Some seem to just land lucky, even when they have no assets.

Do I need to become a little more flexible with my own schmoozing and quit being to pure and true to these pretty ambiguous ideals?

What say you lot?

It sounds as though you don't like other people very much.
wigglerose · 15/07/2021 14:26

One person's "schmoozer" is another person's individual with high emotional intelligence and resiliance. I know one person who I think is a user. She has a knack for finding helpful types to do things for her but it is always one-way. Then again my SIL has high emotional intelligence and picks up friends everywhere but always helps everyone around her. It depends really.

Manzanilla55 · 15/07/2021 14:42

Some people attract many opportunities in life whereas a fair few of us do not. I think it must be great to have friends everywhere and in the right places. It is something I can only dream about!

OhNoNoNoNoNo · 15/07/2021 15:42

I think one persons 'schmoozing' is another person ' being friendly'

I question the fact that you value the fact that you tell the truth. I often find people that like to tell other people the truth to be be harsh and unkind. You see posters on Mumsnet who value 'straight talking' and being 'blunt' but they usually come across as rude and nasty tbh

I think a lot of people are socially flexible and can get on with all different types of people by tweeking their own behaviour. I dont think that makes them disingenuous.

Lavender24 · 15/07/2021 16:02

I don't know why people are jumping on OP.

I know what you mean. I have work colleagues who are always sucking up to the boss and I just can't bring myself to do it.

toconclude · 15/07/2021 16:16

@WeirdArchitecture

well that went down well!
Honestly what did you expect? "Shall I become more like those awful people or rely on my creativity innate goodness, superior morals and fat stash of cash to get by?"
toconclude · 15/07/2021 16:24

@pinkflask

My neighbour is just like that! It's no coincidence that she is also head of department in a nearby LA.

SchrodingersImmigrant · 15/07/2021 16:40

I can see why you would have issues networking tbh

FinallyHere · 15/07/2021 17:17

@WeirdArchitecture

I am just literally unable to do it.

What is your evidence for this? What strategies have you tried. Did they not work out? Might you be open to trying different strategies.

I think anyone who is really good at doing something, makes it look effortless. It never really is, you just see the effort people put in. Maybe effort is the wrong description but what I think of as networking as very definitely a skill that like any other skill needs knowledge and skill.

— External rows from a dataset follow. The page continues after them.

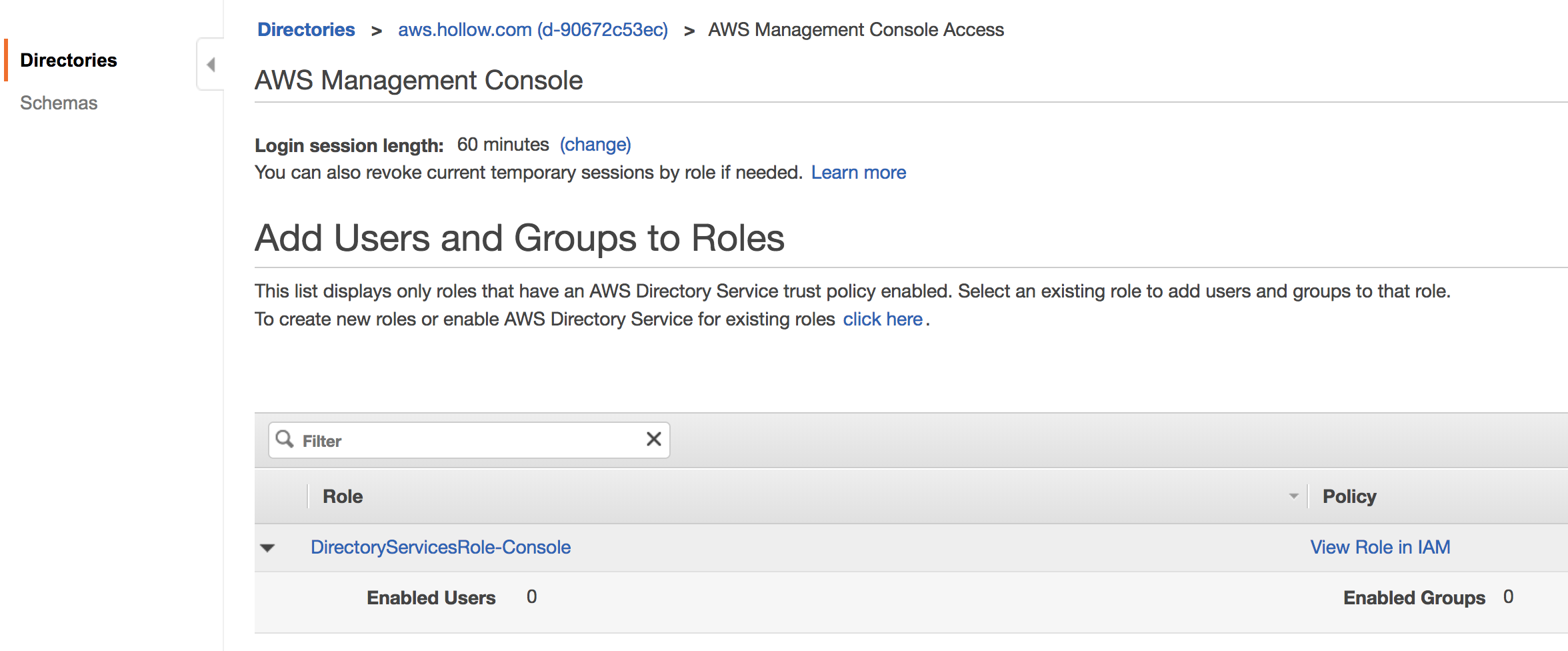Viewport: 1568px width, 651px height.
Task: Clear the filter with the X icon
Action: click(653, 439)
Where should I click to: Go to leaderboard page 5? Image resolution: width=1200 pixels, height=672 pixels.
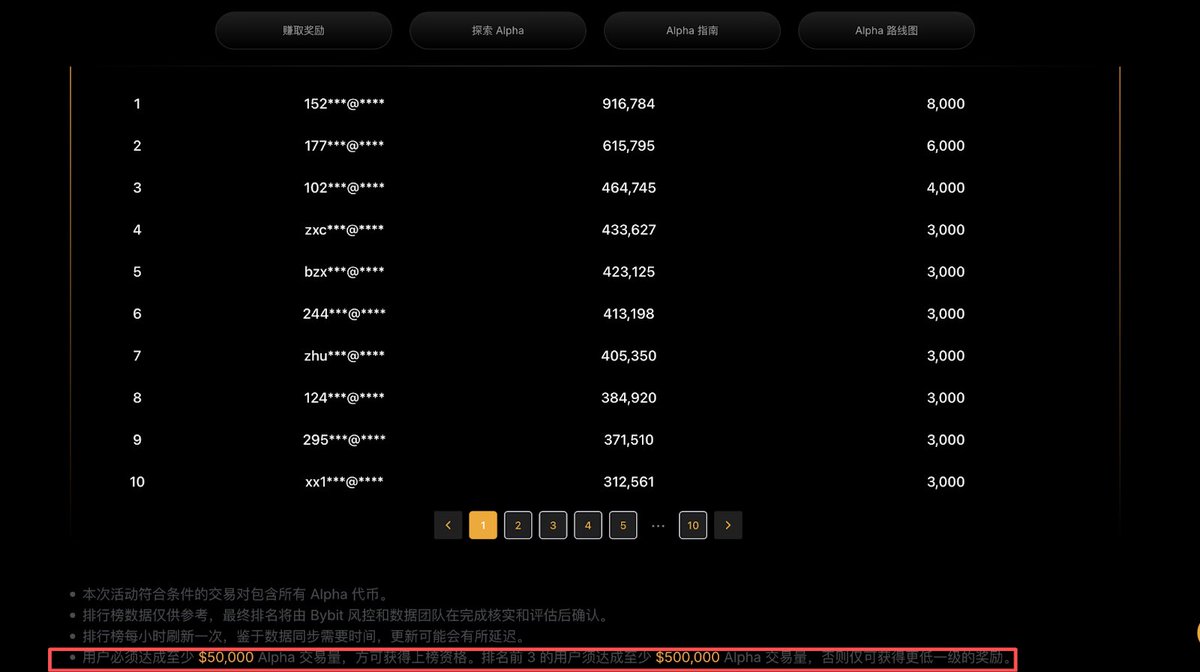coord(623,525)
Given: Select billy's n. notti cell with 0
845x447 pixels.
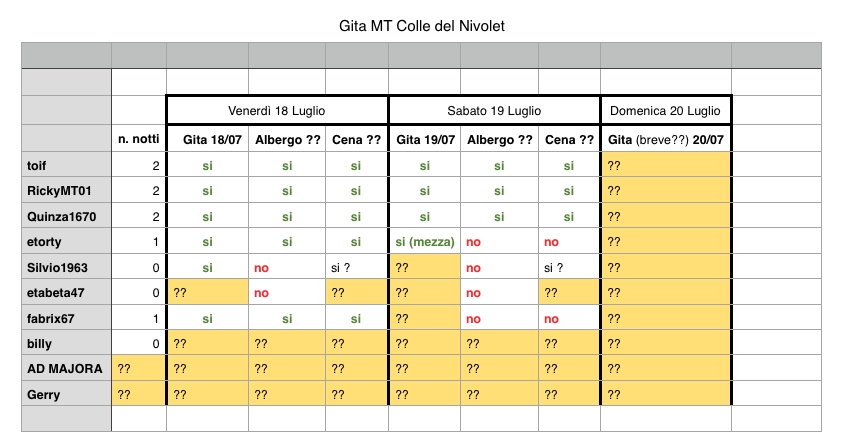Looking at the screenshot, I should tap(138, 343).
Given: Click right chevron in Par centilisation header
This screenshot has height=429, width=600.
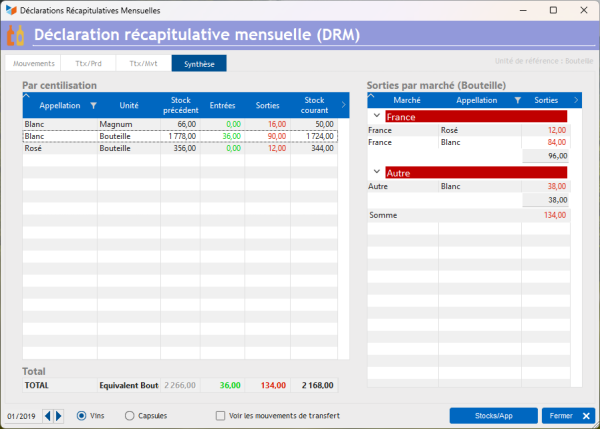Looking at the screenshot, I should click(343, 105).

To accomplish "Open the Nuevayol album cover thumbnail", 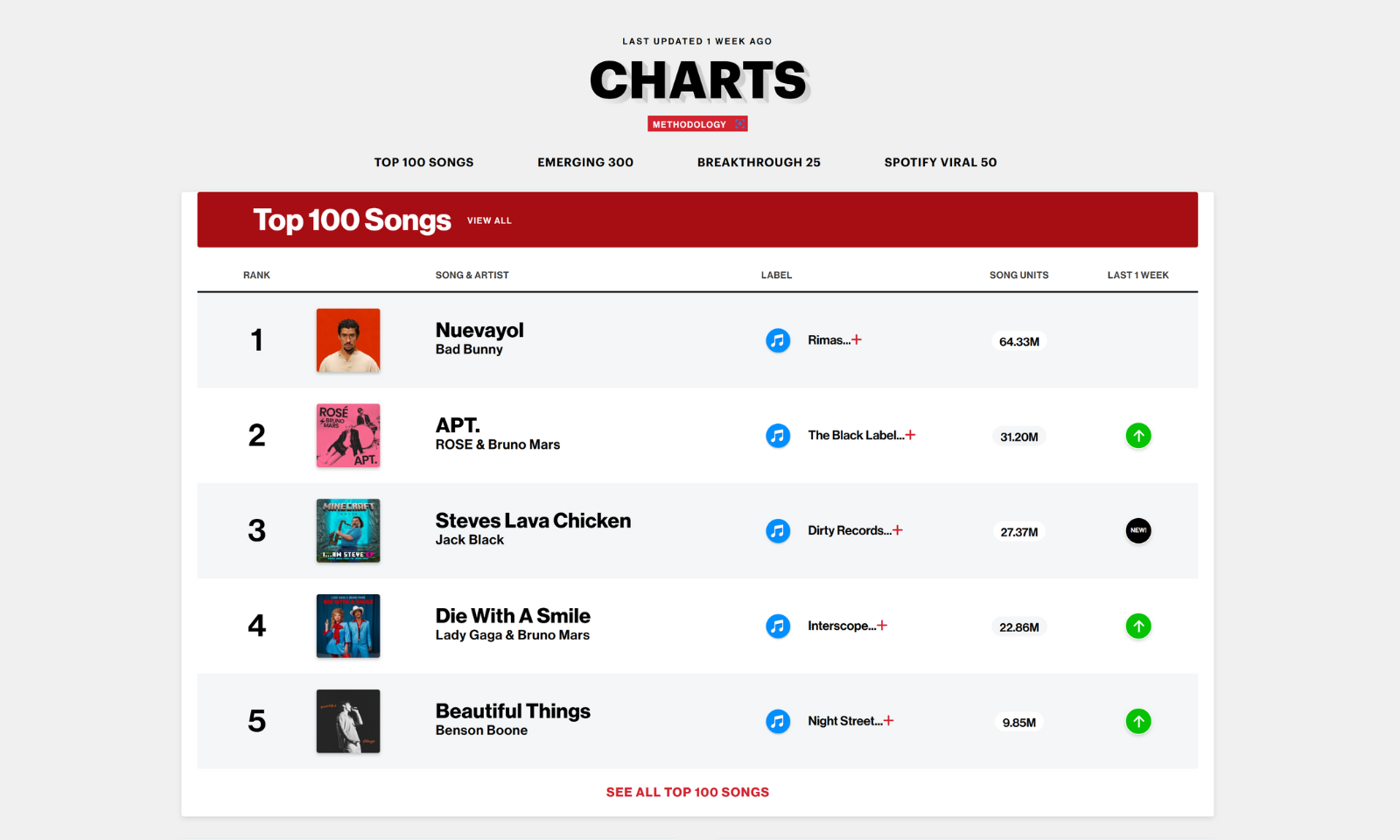I will coord(348,340).
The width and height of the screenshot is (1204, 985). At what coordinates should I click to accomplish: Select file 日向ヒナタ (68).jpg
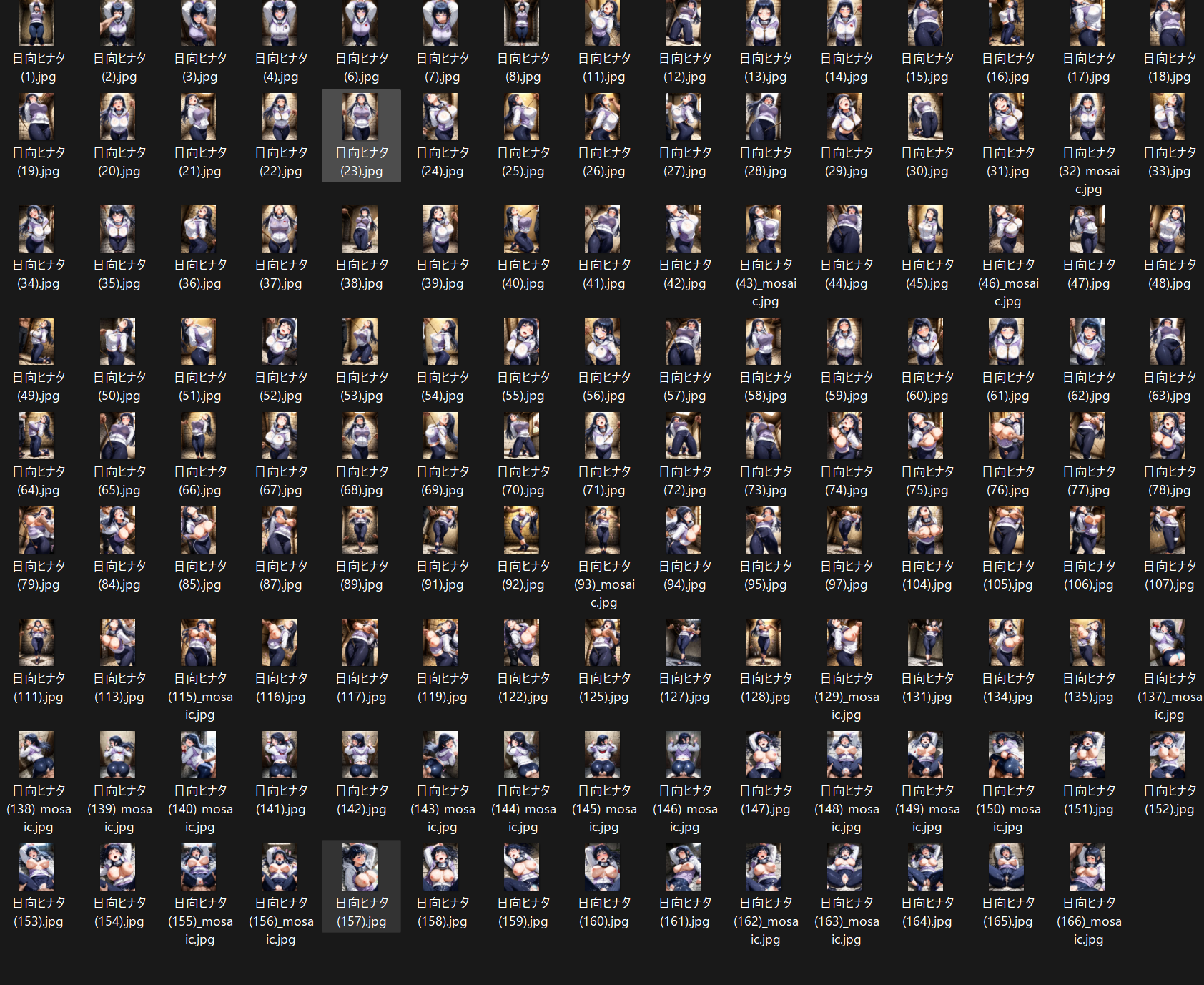tap(361, 455)
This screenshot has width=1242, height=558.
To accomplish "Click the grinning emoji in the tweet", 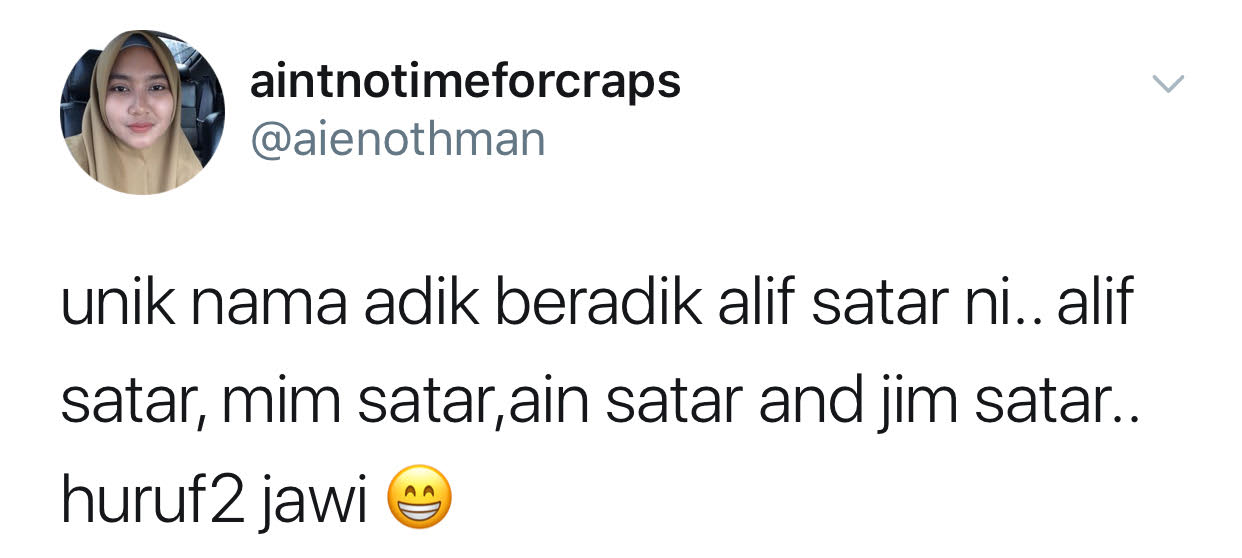I will 418,499.
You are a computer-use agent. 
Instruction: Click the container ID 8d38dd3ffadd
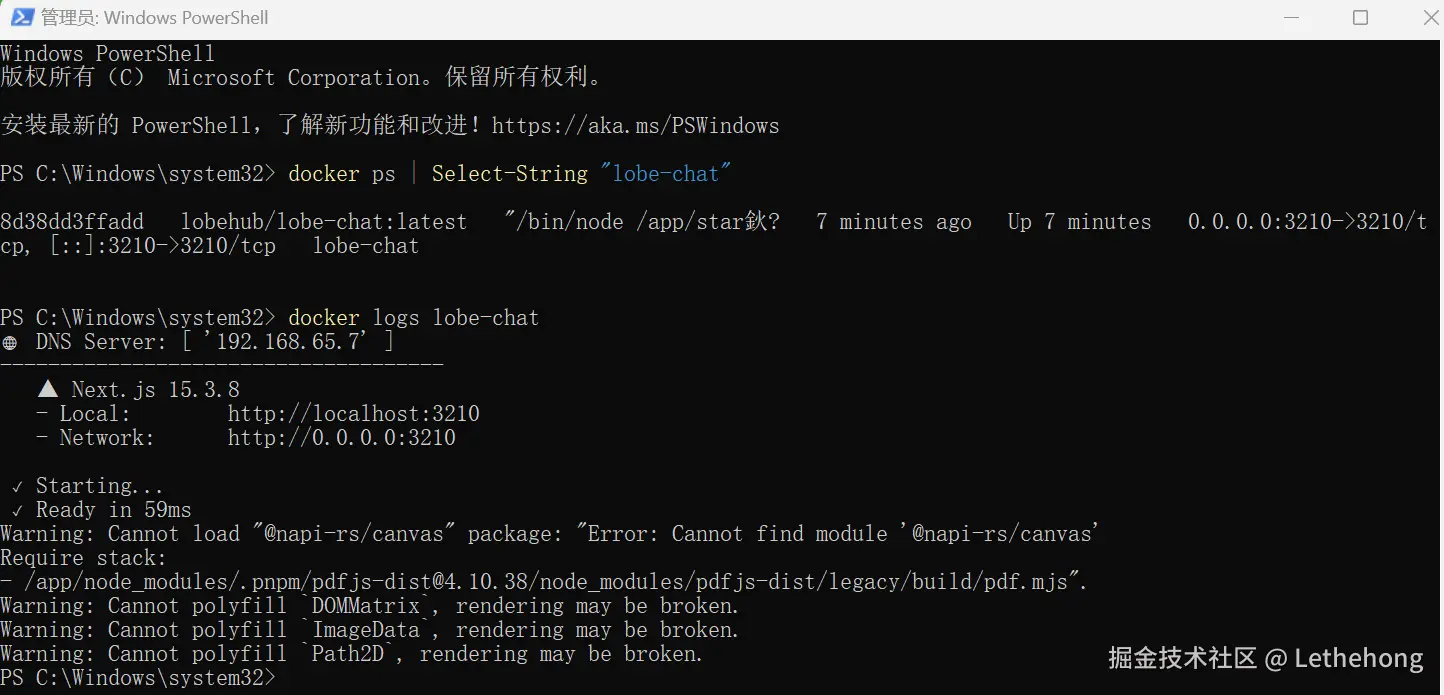(x=72, y=222)
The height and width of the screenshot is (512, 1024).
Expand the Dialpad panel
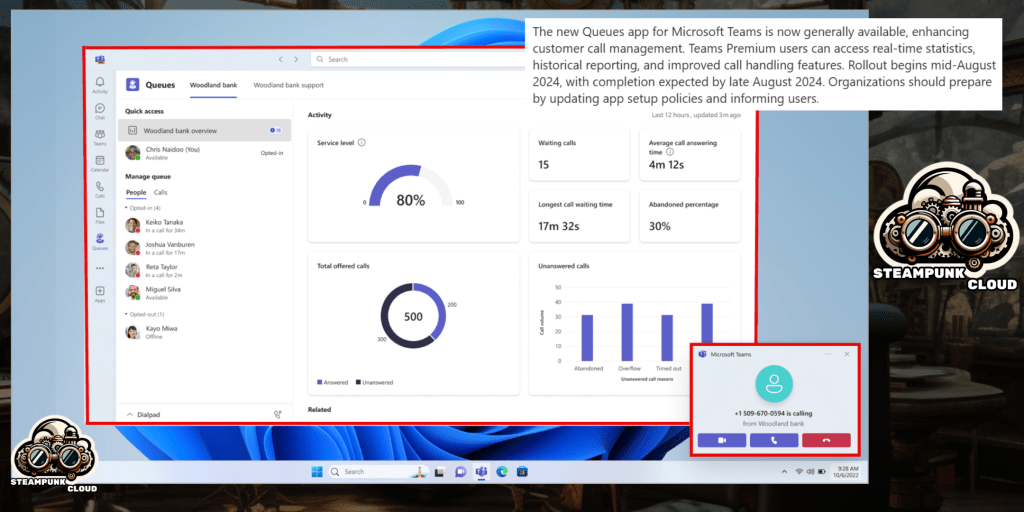pyautogui.click(x=130, y=413)
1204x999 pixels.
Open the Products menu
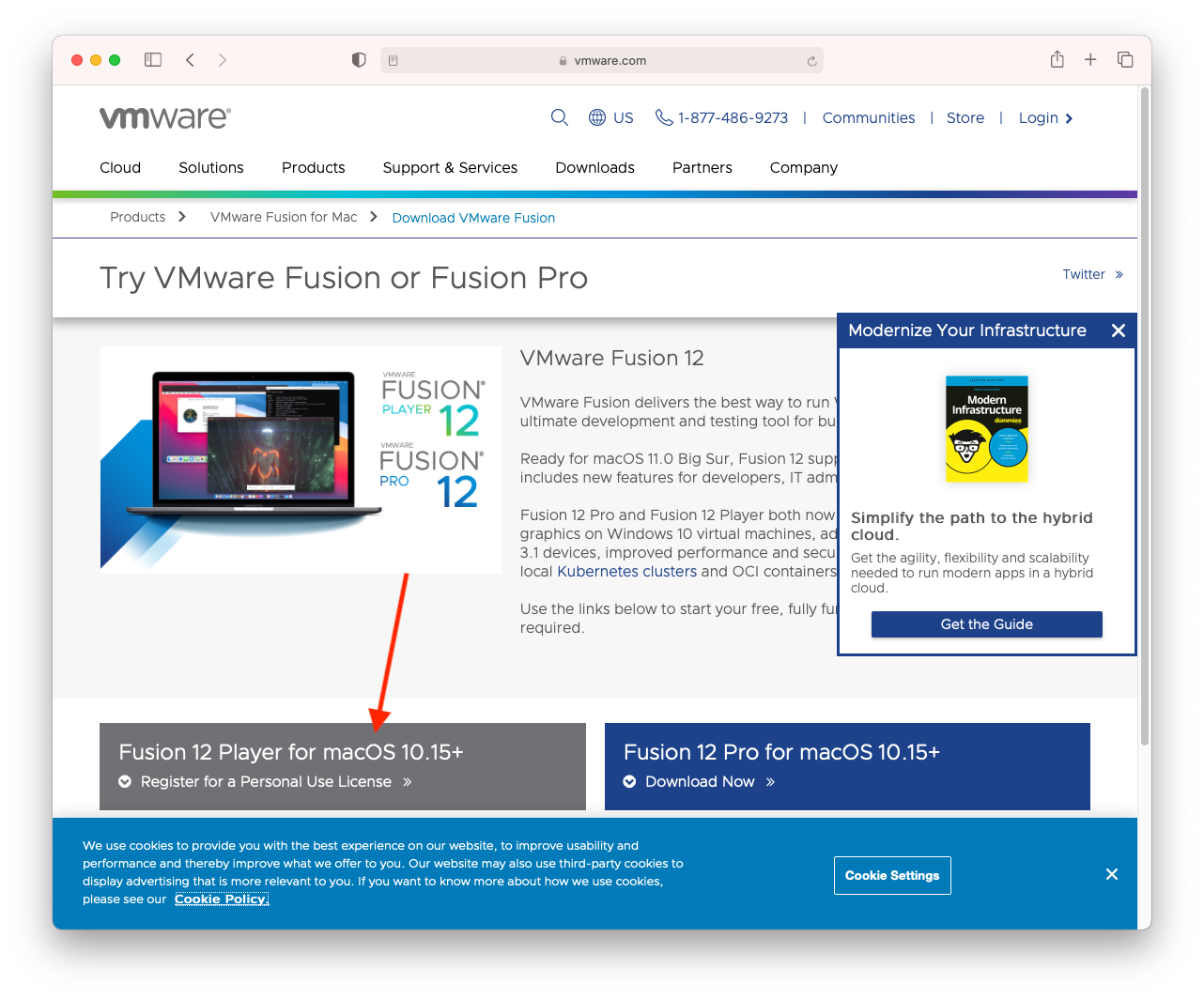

Simple thing, very basic. When you meet new people, do you remember their names ? Even more basic, have you met any new people recently. If so, did you remember their names?

My guess would be that it is impossible to know whether the people you see being successful are really just out for what they can get, or taking a genuine interest in other people who occasionally opens up opportunities for them.

There very much are lots of networking tips and skills. I would encourage people to only do it if they really enjoy it, otherwise what is the point.

I really enjoy meeting different people and may seem to others to be a bit of a schmoozer . I was once promoted into a new role which turned out to have that kind of approach to build the business. I hated it and so was not good at it.

In my social life I do it without thinking.

The dale Carnegie foundation does some good intros. But all the skills in the world won't help unless, in a particular situation, you want to display those attributes.

Unsoliciteddeckpic · 15/07/2021 17:25

@Lavender24

I don't know why people are jumping on OP.

I know what you mean. I have work colleagues who are always sucking up to the boss and I just can't bring myself to do it.

Sucking up to the boss or just being friendly with another person.

Even if you want to be friendly, with someone because they are your boss....what's wrong with that? Make your work life a bit more pleasant and might find you actually like a person.

Or do you expect a boss to treated differently? And have no-one have a friendly conversation with them?